Speaking at the first Sexual and Reproductive Health Rights conference in Monrovia, VP Taylor used the occasion to plead with EU and the UN to further provide funding for the centers.
“I want to again use this platform to remind the international community that many promises have been made that as we shut down these systems a system will be put in place that women who improve their lives at these centers will get skills and be able to be productive,” she said.
Held in partnership with the Swedish Association for Sexuality Education(RFSU), the Clinton Health Access Initiative, and the Kvinna till Kvinna with support from the Swedish embassy, the event was hosted by the Amplifying Rights Network(ARN).
ARN, a coalition of ten civil society organizations in the field of sexual reproductive health and rights, comes as they claim growing public support for abortion legalization in Liberia.
“A prosperous Liberian society requires access to comprehensive, quality, gender responsive, and inclusive SRHR so that all Liberian, and in particular women, girls, sexual minorities, persons with disabilities, and persons in vulnerable situation have the tools, information, and services to make choices,” said Naomi Tulay-Solanke, the chairperson of the group.
According to her, the conference served as a unique opportunity for SRHR actors to further advocate for laws and practices based on international standards and guidelines with human rights at its core and strengthen the movement.
The SRHR Conference, which started on May 26, 2023, and ended on May 28, 2023, brought together 400 delegates, including adolescent girls and boys, men and women, persons with disabilities, sexual minorities, and other groups from rural and urban Liberia.

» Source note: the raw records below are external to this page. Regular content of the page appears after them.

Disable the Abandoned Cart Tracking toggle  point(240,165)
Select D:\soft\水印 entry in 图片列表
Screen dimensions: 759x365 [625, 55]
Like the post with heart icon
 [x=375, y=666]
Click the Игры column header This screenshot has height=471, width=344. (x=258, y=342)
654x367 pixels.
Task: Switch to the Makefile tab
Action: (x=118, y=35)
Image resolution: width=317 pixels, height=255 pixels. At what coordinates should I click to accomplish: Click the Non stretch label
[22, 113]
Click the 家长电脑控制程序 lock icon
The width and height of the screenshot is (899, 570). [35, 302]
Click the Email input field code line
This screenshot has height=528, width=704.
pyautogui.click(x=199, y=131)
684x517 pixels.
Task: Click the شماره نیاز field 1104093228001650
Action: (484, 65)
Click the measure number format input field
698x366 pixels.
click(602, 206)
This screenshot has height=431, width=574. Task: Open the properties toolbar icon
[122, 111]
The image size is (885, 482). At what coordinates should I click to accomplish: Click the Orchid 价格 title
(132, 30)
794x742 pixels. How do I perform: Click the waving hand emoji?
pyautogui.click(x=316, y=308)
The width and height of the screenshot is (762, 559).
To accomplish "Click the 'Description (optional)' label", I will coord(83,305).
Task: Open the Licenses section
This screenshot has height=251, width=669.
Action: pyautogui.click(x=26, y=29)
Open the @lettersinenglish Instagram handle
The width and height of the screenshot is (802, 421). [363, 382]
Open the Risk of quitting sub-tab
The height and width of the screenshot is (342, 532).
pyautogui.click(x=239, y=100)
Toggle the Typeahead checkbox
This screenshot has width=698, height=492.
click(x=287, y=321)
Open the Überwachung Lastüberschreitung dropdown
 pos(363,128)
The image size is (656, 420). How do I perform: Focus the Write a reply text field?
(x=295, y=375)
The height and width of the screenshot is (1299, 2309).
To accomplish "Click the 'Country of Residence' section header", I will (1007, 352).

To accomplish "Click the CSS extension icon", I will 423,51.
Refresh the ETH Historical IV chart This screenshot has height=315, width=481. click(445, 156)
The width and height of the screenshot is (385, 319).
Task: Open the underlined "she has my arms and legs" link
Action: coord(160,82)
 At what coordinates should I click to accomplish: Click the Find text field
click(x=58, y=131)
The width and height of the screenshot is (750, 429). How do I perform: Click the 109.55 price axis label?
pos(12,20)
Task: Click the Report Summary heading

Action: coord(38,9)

The conference was organized by the Amplifying Rights Network (ARN), a coalition of ten (10) civil society organizations from diverse backgrounds.
The three-day conference brought together SRHR actors and rights groups to discuss and build consensus for the critical need for access to comprehensive sexuality education and other age-responsive sexual reproductive health (SRH) practices and influence SRH practices with evidence-based and human rights-based approaches for improved access to reproductive health commodities.